With some search engines, it’s also possible to limit your ad’s exposure to selected regions of
cyberspace; you can target certain countries, specify the searcher’s natural language(s)
...even vary your investment level over time to adapt to any seasonality in your business.
Given this degree of control, the only way to lose your shirt with PPC advertising is to float an
ad at a relatively high bid price and then ignore it ...in which case you really have only
yourself to blame. (After all, inattention to metrics and fine-tuning can kill your offline
campaigns, too ...just more slowly.) But with a bit of judicious attention to the controls
provided, you should be able to make PPC pay its way for you quite nicely.

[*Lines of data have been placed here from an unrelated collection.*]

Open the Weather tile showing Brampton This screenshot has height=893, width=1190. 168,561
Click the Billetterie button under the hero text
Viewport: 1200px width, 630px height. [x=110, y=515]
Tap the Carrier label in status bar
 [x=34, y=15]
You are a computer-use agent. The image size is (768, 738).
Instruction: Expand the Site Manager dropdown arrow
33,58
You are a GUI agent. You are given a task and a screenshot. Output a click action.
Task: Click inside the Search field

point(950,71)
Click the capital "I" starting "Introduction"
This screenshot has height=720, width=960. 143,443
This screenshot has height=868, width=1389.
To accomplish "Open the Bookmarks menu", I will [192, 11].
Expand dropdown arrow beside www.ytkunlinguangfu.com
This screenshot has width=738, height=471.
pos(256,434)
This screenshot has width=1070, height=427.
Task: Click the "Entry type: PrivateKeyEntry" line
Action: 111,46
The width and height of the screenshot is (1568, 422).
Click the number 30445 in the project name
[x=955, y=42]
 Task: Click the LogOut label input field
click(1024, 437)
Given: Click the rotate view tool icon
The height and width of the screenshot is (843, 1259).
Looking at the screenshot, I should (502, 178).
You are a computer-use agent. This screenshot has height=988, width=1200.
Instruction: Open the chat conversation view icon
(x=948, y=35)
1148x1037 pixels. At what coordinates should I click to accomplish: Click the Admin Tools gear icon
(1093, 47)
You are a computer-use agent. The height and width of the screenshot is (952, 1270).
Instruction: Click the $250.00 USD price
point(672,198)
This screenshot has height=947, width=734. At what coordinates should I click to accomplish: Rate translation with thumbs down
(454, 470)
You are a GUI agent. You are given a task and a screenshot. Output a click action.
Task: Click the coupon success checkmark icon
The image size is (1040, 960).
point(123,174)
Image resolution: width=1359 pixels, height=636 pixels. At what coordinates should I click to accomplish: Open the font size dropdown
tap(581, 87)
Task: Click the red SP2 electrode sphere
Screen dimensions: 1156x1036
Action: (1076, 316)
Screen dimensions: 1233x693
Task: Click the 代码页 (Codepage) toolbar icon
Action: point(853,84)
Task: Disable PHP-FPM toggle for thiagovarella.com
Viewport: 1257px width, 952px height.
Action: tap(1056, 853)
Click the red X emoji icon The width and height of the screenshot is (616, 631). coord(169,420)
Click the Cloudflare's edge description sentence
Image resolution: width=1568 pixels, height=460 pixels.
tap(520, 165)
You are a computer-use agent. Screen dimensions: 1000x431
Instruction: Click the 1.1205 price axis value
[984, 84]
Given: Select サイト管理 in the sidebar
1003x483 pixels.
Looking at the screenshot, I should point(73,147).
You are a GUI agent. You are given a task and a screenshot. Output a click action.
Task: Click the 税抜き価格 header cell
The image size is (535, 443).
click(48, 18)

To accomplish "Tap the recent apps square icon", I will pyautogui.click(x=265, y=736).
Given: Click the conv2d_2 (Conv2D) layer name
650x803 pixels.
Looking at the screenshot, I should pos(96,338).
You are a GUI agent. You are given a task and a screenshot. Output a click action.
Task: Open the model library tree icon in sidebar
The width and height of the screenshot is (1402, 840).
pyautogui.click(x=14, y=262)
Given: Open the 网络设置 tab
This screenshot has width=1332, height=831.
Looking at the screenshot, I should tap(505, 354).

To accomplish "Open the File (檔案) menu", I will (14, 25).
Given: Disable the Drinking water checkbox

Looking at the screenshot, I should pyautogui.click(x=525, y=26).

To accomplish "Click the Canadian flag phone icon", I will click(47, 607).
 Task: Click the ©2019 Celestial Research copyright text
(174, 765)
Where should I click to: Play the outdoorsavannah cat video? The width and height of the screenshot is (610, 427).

Reach: Most of the more popular search engines “syndicate” their paid-search results to
some of the less popular engines. Google, for example, syndicates its results to AOL and
Ask.com; Yahoo to AltaVista, InfoSpace, CNN. Hence, even though you may not have considered, say, Ask an engine worth any real SEM attention by your company, you will nonetheless get its loyal searchers anyway by virtue of your PPC campaign on Google.

Relative ease of setup: This is a bit of a double-edged sword, since it may tend to
encourage that “set-it-&-forget-it” mentality. But the exciting fact is that you can open an
account, select and price keywords, post an ad, and literally see visitors starting to hit your
site ...all within as little as 10 minutes!